The technical nature of this vulnerability aligns with CWE-416, which describes the use of freed memory condition, and operates under the broader category of memory safety issues that have plagued web browsers for years. When an attacker crafts malicious JavaScript code that triggers the Event::currentTarget function with specific timing and memory manipulation, the browser's memory management system can be forced to access memory that has already been freed and potentially reallocated. This creates a dangerous state where the application may crash due to invalid memory access or potentially execute arbitrary code if the freed memory contains attacker-controlled data.

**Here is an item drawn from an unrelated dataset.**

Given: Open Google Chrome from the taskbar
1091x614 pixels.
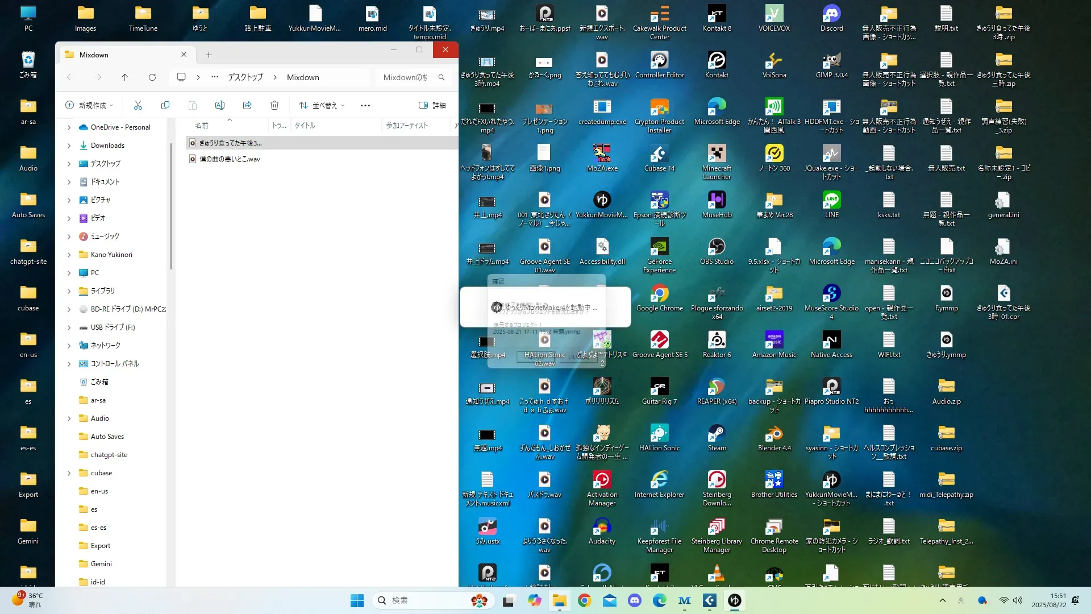Looking at the screenshot, I should (x=584, y=600).
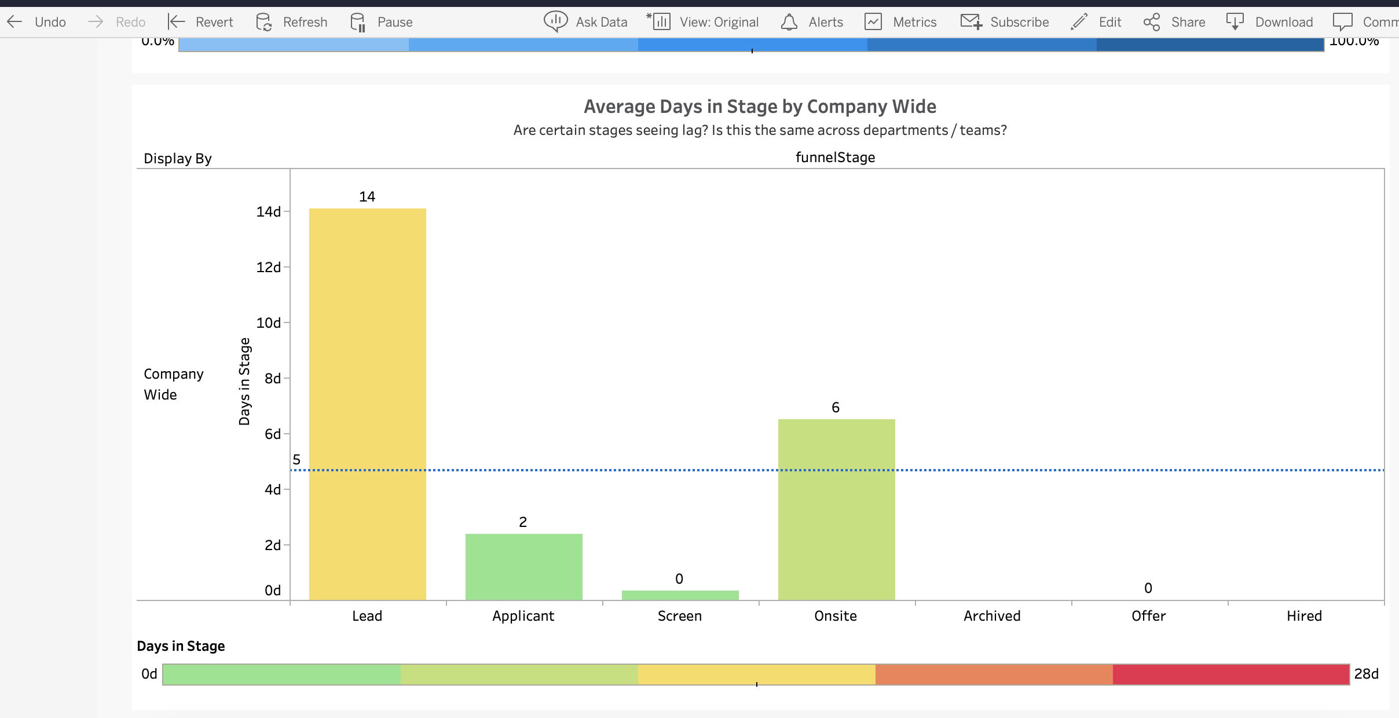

The operational impact of this vulnerability extends beyond simple denial of service, as indicated by the description mentioning "possibly have unspecified other impact." In practice, such use-after-free conditions can lead to application crashes that disrupt user experience, but more concerning is the potential for privilege escalation or remote code execution depending on the memory layout and the specific nature of the freed memory block. The vulnerability affects Google Chrome versions prior to 38.0.2125.101, representing a significant window of exposure for users who had not yet updated their browsers. Attackers could leverage this vulnerability through various attack vectors including malicious websites, phishing campaigns, or compromised web applications that would execute the crafted JavaScript code in the victim's browser context.
From an attacker's perspective, this vulnerability fits within the ATT&CK framework under the technique T1059.007 for JavaScript execution and potentially T1070.004 for system binary proxy execution if the browser process is compromised. The exploitation requires a user to visit a malicious website or interact with compromised content, making it a client-side attack that relies on social engineering or compromise of web infrastructure. The vulnerability's impact on browser security architecture demonstrates the critical importance of maintaining up-to-date software, as the fix in Chrome 38.0.2125.101 involved proper memory management and validation of Event object references. Organizations should prioritize immediate patching of affected systems and implement browser security measures such as content security policies and sandboxing to mitigate potential exploitation attempts. The vulnerability also highlights the need for continuous security assessments of browser components and the importance of following secure coding practices to prevent memory safety issues in complex software systems.